This free printable piano music might be your student's favorite for a long time! The surging energy created by the LH of this easy piano sheet music keeps it driving till the very end.
What Do You Do With a Drunken Sailor is a sea shanty: a sailors' song sung to the rhythm of their working. (Also known as shantey, chantey, or chanty.) Like most songs of folk origin, you'll find many variants of it. This version is the one I know.
The LH is easy open chords, the same pattern every verse. The RH, too, is almost unchanging from verse to verse, but each repetition has a bit of a twist, or a register change that gives it a fresh feeling. I have found that the fingering needs to be insisted on from the very first (especially with aural learners). A good way to make sure this happens is to set a goal for them: by next week, be able to play the melody of part 1 --no LH-- with their eyes closed! As soon as I announce this challenge, they try to accomplish it right then -- and some do it! This goal is much more fun to work at than "Have this memorized by next lesson," and it also improves their tactile relationship with the melody.

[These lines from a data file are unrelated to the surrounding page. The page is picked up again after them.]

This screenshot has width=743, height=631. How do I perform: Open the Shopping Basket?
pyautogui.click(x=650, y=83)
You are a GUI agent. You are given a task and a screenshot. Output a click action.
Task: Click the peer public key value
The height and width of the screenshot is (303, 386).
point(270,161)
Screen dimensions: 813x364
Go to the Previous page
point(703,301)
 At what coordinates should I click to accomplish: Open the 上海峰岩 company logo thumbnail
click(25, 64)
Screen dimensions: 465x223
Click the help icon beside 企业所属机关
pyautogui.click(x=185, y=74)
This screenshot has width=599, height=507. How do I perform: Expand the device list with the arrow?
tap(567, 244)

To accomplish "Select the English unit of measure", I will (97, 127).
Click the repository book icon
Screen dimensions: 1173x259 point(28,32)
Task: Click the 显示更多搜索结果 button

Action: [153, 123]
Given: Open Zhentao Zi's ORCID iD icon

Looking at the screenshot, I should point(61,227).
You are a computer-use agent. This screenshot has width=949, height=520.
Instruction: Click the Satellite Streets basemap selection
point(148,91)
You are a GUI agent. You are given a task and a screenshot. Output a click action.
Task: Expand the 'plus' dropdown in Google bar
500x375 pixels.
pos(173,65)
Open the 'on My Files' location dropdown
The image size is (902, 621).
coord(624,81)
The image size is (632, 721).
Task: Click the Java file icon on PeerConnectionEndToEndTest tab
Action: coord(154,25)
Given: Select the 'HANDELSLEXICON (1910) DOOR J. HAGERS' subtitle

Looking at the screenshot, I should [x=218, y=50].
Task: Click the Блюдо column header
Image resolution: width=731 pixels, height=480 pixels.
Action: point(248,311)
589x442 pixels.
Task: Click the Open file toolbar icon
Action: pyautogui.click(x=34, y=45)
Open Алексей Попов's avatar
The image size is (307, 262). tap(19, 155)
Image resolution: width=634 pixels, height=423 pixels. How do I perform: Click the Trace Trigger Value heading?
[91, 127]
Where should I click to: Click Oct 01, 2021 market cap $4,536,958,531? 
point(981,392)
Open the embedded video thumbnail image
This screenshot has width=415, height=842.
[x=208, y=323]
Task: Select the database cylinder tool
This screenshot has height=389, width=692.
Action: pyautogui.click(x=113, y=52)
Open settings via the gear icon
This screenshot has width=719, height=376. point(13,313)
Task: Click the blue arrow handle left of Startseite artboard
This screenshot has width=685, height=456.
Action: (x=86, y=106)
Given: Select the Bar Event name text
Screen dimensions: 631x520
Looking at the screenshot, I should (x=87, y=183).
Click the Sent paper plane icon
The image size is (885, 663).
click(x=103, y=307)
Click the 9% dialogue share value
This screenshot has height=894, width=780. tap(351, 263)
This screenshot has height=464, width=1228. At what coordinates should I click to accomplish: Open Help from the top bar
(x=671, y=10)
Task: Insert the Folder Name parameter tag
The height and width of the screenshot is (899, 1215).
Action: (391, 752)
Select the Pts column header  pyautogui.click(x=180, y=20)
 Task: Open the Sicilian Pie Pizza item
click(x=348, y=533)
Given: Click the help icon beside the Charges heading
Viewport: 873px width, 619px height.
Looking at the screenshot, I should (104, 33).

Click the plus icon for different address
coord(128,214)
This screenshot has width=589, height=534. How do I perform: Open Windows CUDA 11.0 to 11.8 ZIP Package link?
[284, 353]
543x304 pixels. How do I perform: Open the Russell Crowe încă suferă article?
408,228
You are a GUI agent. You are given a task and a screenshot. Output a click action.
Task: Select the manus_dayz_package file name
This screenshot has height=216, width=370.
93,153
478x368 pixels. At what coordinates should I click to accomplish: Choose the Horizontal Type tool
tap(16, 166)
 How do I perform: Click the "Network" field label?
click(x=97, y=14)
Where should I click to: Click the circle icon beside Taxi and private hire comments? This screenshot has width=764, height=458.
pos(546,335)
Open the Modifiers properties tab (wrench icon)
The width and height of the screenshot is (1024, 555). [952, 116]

On repetition 3, both hands jump up high. This is a good opportunity for contrast -- a pianissimo moment in the midst of all the commotion!
On page 2, the RH crosses over the LH down to the bass clef -- I hope that's clear enough in the music. The LH stays just where it was, but appears temporarily in the top staff. Then at the last repetition, the hands must fly apart quickly asRH goes right again, and LH drops deep into the bass.
Now here is an even easier version of Drunken Sailor:
I did not include all the words. If you watch the Irish Rovers' Youtube video of What Will We Do with a Drunken Sailor, you can see that some of the lyrics are the kind of words you might not want to be explaining to your small music students!
Remember what I said about the energy driving this piece? Once the hand coordination is developed in this sea shanty, your students will be flying along... and the pounding might become a bit of an issue for their parents! (Then it will be time to talk about refinement and musicality, if you haven't already.) This song is VERY fun.